Worse yet, since i’d just been going with the flow of the riders since the beginning, i had no idea exactly where i was. Break time to study a map, which revealed that all i needed to do was just head east toward the river. And sure enough, after only a mile or so i came across the pack of riders headed toward the finish line.
Conveniently at the Finish point was the Portland Saturday Market which, despite the name, is open both Saturday and Sunday. It describes itself as “the largest continually operating handcrafted arts and crafts market in the nation” with “exotic foods” from “over twenty international food booths”. So it’s really just a flea market and a bunch of fast food stalls but no fresh produce. But next to that was the Bite of Oregon, an assembly of gourmet food stalls where i went ahead and had an order of fairly good barbecued pork ribs and a superb scoop of chocolate ice cream from a local ice cream company. If i come back to Portland, i’ll hunt down the kind of market i really enjoy…a farmers’ market.
And then back home for a two hour nap during which i recharged both my batteries and the Segway’s.
And then off for another foray, this time across the Tilikum Crossing, which will not be officially open until some time next month but was this afternoon briefly open both ways for pedestrians and bicyclists and was totally jammed with funlovers. This means i’ve been across this bridge three times today, getting lots of pics all three times. OK, here’s a sample
Once across the Tilikum Crossing, i headed south along the east shore bicycle path under the Ross Island Bridge and four miles down to the Sellwood Bridge. Went on along the bike path a bit farther and managed to find a vantage from which i could finally get a good pic of this bridge. ta da.
Then back west across the Sellwood Bridge’s unnervingly narrow bike lane and then north along the bike paths, where i found a food opportunity. I didn’t have Sacagawea with me, but even i am capable of spotting a blackberry patch along the trail, so i skidded to a halt and got all stained and scratched foraging for my fill.
In town, i stopped at the foot of the aerial tram and got good pics and had a series of splendid conversations with locals. At the recommendation of my favorite waiter at Baan Thai, i went to the Rogue Brewery pub with the idea of eating supper, but they didn’t seem to be serving food, so i just had one of the excellent local beers and then stopped at a gyros stand, where i ate about a third of the worst gyros i’ve ever had before returning home to write this.
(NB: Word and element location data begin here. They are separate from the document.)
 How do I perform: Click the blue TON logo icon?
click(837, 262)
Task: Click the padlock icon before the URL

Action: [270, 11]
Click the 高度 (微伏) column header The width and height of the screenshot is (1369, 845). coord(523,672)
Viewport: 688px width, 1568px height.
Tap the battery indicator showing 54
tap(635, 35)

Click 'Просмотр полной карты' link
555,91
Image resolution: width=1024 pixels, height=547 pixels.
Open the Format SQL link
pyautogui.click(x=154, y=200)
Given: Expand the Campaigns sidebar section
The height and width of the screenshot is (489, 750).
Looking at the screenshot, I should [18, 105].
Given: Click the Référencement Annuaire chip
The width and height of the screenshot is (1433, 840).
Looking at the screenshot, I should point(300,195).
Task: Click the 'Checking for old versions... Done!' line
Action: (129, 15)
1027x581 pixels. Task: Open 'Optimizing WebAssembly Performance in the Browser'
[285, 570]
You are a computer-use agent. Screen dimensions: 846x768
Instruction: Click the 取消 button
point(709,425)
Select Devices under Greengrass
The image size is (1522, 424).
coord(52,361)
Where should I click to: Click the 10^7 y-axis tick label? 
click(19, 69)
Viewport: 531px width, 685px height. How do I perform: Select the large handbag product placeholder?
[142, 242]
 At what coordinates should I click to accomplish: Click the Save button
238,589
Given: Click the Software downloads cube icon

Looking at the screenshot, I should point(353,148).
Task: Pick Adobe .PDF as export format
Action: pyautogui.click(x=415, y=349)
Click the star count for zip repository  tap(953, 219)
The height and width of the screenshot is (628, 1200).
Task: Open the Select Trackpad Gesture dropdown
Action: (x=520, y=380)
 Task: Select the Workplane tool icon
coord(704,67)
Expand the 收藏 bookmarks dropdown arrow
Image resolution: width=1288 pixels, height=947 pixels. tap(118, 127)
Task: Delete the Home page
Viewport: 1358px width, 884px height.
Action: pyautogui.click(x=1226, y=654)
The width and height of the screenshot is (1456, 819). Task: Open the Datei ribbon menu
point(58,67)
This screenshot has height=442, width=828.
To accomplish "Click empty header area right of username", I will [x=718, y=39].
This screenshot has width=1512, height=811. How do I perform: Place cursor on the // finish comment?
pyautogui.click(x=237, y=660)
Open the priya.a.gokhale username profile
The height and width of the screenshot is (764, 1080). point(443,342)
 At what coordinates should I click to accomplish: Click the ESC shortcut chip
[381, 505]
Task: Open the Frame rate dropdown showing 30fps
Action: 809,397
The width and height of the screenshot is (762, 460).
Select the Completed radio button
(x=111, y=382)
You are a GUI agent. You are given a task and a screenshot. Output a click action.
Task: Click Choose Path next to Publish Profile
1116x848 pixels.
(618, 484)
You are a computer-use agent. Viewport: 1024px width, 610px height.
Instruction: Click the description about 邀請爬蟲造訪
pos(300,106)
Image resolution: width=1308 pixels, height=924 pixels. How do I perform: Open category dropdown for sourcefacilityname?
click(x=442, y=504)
Oh, and thank goodness i bought those new batteries for the Segway, as i calculate i’ve ridden over thirty miles today with a two hour recharge in the middle.
A gloriously successful day during which i got lots of pics that i’ll be able to use in the photo essay and had several excellent encounters with natives. We agreed that, like San Francisco, folks here just love tourists even though we treat locals with far less kindness.
I’ve had too many delightful encounters to detail, but perhaps the finest was with a couple of young mothers and their little girls who were out to enjoy the park near the west foot of the Tilikum crossing. All of ’em tried the Segway, but the champ was the smallest girl, who i’d feared would not weigh enough to ride the Segway. Silly me. The little thing was utterly fearless and by throwing her full weight into it, intuitively rode the Segway with frightening (to me and her mother) aggression, maxing out the speed and cranking the turns to the fullest. Thank goodness i had her on the beginner key.
The most entertaining yesterday was a man who was a volunteer ride monitor and turned out to be very knowledgeable about the bridges. I’m such a bridge enthusiast that by now i actually know more about the local bridges than some of the locals, and this guy and i got a good laugh out of my enthusiasm for drawbridges and my being crushed that the river is now so low owing to the drought that the drawbridges need to be opened only for the largest boats. He observed that the locals view this as the only plus about the drought, as they complain bitterly about being delayed for ten minutes when a bridge has to open when they want to cross it.
Oh, and i’ve confirmed last year’s hypothesis that trash cans cause trash. We have trash cans at virtually every corner in San Francisco and yet we are awash in litter. In Portland, on the other hand, you have to hunt hard for a trash can, and yet the streets are pristine. Go figure.